Last updated at 12:59 AM. Saturday 20 March 2010

Go to comments October 02, 2009

Putri Prameshwari

A geologist in Jakarta studying a seismograph reading of Wednesday

A geologist in Jakarta studying a seismograph reading of Wednesday's earthquake. (Reuters Photo)

Seismologist: ‘This Earthquake Is A Flea Compared to the Tiger That’s Coming’

This week’s jolts off the west coast of Sumatra raise a critical question: was this the “big one” we’ve been waiting for?

Geology experts on Thursday said no, but it could nudge such an event a little closer.

Wednesday’s powerful quake that shook Padang came from a spot near — but not inside — the Sunda Trench, a long undersea crescent of seismic energy stretching from north of Aceh to the east of East Timor.

Tectonic plates from India and Australia are grinding slowly under plates that support Indonesia and Burma at a rate of up to six centimeters per year, causing explosive releases of force.

Quake expert Sri Widiyantoro, from the Bandung Institute of Technology, said the precise cause of the jolt in Padang did not come from the seam between plates, but was triggered by a break in the middle, a type known as an intraplate quake.

That means the colossal one some geologists say is a near certainty — is still to come.

He warned that if the subduction fault slipped in several places at once, it could set off a massive shock “with a magnitude of more than eight.”

Danny Hilman Natawidjaya, a geologist from the Indonesian Institute of Sciences (LIPI), said the 7.6-magnitude temblor disturbed the subduction zone, which runs directly under the Mentawai island chain off the west coast of Sumatra.

“The quake has affected the tectonic plates, increasing tension between them,” Danny said.

Geologists have long been watching the movement of those plates and measuring massive forces mounting between them.
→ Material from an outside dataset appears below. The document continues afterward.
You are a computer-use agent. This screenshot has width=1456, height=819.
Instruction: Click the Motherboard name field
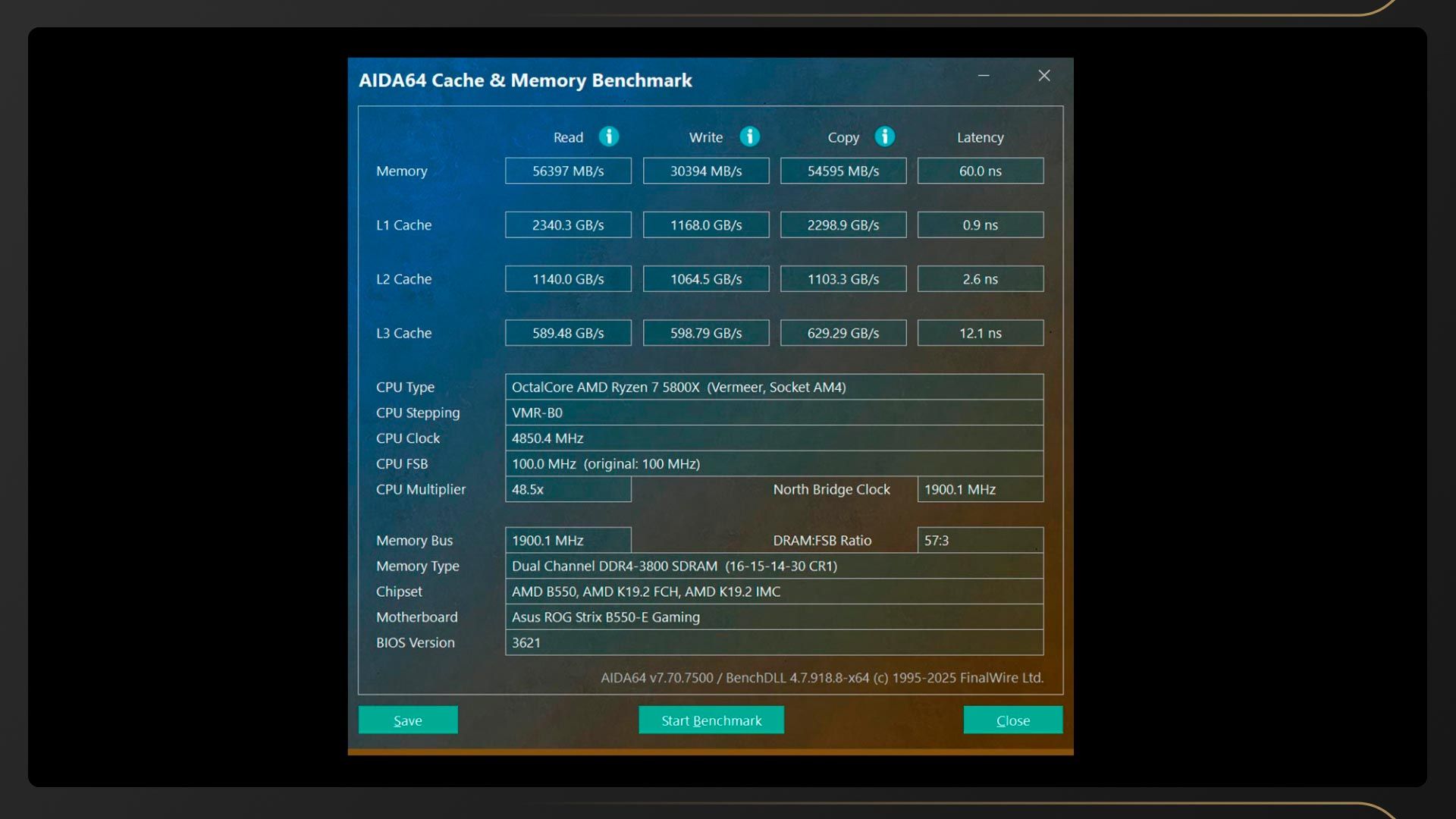[x=774, y=617]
Some have predicted a huge jolt may be due over the next few decades, with the threat of an even greater humanitarian disaster hanging over densely populated Padang or Bengkuklu to the city’s south.

Predictions have been issued “since early 2004, before the great 2004 tsunami and earthquake,” California Institute of Technology geologist Kerry Sieh said. A series of big shakes — including a magnitude 8.2 that struck Bengkulu province in September 2007, and one off Aceh that triggered the 2004 tsunami — showed that all the segments had released their energy, except that of Padang.

But pressure on the fault means a vastly larger 8.8-magnitude quake, coupled with a five meter high wall of water, is sure to hit in the coming decades, Sieh said.

“This earthquake today is a flea compared to this tiger of a quake that is coming,” he said. “It’s 100 percent likely. The question is when is the date. The strain has been building off Padang for this 8.8 for 175 years.”

Experts have called on the government to invest in quake-resistant buildings and widen Padang’s roads — predicting an exodus of about 500,000 people in the event of a major quake. But little has been done. Geological Disaster Mitigation and Volcanology Center head Surono said there is a “perception that building such expensive infrastructure is not economically viable” because of the uncertainty of earthquake prediction.

“West Sumatra is like a supermarket for geological disasters. There are active volcanoes, landslides, land quakes caused by faults,” he said. “Being close to the faults means Padang is always prone to earthquakes. Every day, there is a tectonic quake there, but they may be too small for any effect to be felt.”

Danny said people in Padang, a city of about 900,000, live precariously close to the moving plates, and must always be vigilant for tremors or tsunamis.

Fauzi, a geophysicist from the Meteorological, Climatology and Geophysics Agency (BMKG), said the Padang quake could actually have released some of the energy built up between the plates. But he down played speculation that the quake could trigger an even more destructive calamity.

“No scientist can predict when an earthquake will happen,” Fauzi said, “so let’s not make the public more worried than they already are.”

Fauzi said the subduction zone could give birth to “the big one” as early as tomorrow, in the next 50 years or even over the next century.

Tectonic plates covering the earth, also known as the lithosphere, are constantly on the move. The shifting generates huge amounts of heat and force along the boundaries, which releases at breaking points in the form of quakes or volcanoes.

Fauzi said the earthquake that hit Jambi on Thursday morning was not related to the tremor near Padang.

The 7.0-magnitude quake had an inland epicenter, not under the ocean.

“Therefore, they are two totally different kinds of earthquakes,” Fauzi said, “they just happened to occur within hours” of each other. Some 18 hours before the Padang quake struck, another 8.0-magnitude tremor hit near Samoa in the Western Pacific, triggering a deadly tsunami that killed at least 150 people.

Danny said that the Samoa earthquake was not at all related to the Padang quake, and are located some 7,600 kilometers apart.

Danny said Wednesday’s tremor might be related to the one that hit Tasikmalaya in September, which could be felt in Jakarta.

“We don’t know for sure” if they are directly related, Danny said, “but the two epicenters are located in the same subduction zone.”